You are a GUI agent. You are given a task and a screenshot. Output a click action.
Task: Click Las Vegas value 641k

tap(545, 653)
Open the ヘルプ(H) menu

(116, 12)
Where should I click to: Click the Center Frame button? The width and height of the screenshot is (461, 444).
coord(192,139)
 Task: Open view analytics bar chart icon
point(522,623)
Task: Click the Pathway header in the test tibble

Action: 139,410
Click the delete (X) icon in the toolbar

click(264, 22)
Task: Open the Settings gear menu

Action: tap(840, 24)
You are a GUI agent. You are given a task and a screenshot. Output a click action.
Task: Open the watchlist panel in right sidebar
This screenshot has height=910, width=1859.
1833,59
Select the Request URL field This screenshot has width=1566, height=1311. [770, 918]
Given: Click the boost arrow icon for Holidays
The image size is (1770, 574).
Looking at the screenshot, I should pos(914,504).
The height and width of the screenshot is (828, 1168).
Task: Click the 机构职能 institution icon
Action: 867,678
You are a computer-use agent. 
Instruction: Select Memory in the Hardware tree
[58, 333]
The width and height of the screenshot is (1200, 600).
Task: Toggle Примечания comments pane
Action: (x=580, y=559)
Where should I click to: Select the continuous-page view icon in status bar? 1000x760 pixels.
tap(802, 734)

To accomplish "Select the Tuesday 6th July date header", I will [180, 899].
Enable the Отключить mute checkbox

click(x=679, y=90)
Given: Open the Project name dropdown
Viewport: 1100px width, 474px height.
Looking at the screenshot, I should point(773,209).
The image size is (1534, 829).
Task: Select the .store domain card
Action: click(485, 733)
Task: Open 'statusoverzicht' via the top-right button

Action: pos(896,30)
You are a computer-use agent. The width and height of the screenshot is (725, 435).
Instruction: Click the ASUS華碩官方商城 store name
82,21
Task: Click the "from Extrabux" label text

Exercise description | Please restate the records in full, word for word.

Written reply |
You are a GUI agent. You are given a task and a screenshot. Output a click action.
Task: Click Las Vegas value 641k

tap(545, 653)
Open the ヘルプ(H) menu

(116, 12)
Where should I click to: Click the Center Frame button? The width and height of the screenshot is (461, 444).
coord(192,139)
 Task: Open view analytics bar chart icon
point(522,623)
Task: Click the Pathway header in the test tibble

Action: 139,410
Click the delete (X) icon in the toolbar

click(264, 22)
Task: Open the Settings gear menu

Action: tap(840, 24)
You are a GUI agent. You are given a task and a screenshot. Output a click action.
Task: Open the watchlist panel in right sidebar
This screenshot has height=910, width=1859.
1833,59
Select the Request URL field This screenshot has width=1566, height=1311. [770, 918]
Given: Click the boost arrow icon for Holidays
The image size is (1770, 574).
Looking at the screenshot, I should pos(914,504).
The height and width of the screenshot is (828, 1168).
Task: Click the 机构职能 institution icon
Action: 867,678
You are a computer-use agent. 
Instruction: Select Memory in the Hardware tree
[58, 333]
The width and height of the screenshot is (1200, 600).
Task: Toggle Примечания comments pane
Action: (x=580, y=559)
Where should I click to: Select the continuous-page view icon in status bar? 1000x760 pixels.
tap(802, 734)

To accomplish "Select the Tuesday 6th July date header", I will [180, 899].
Enable the Отключить mute checkbox

click(x=679, y=90)
Given: Open the Project name dropdown
Viewport: 1100px width, 474px height.
Looking at the screenshot, I should point(773,209).
The image size is (1534, 829).
Task: Select the .store domain card
Action: click(485, 733)
Task: Open 'statusoverzicht' via the top-right button

Action: pos(896,30)
You are a computer-use agent. The width and height of the screenshot is (725, 435).
Instruction: Click the ASUS華碩官方商城 store name
82,21
Task: Click the "from Extrabux" label text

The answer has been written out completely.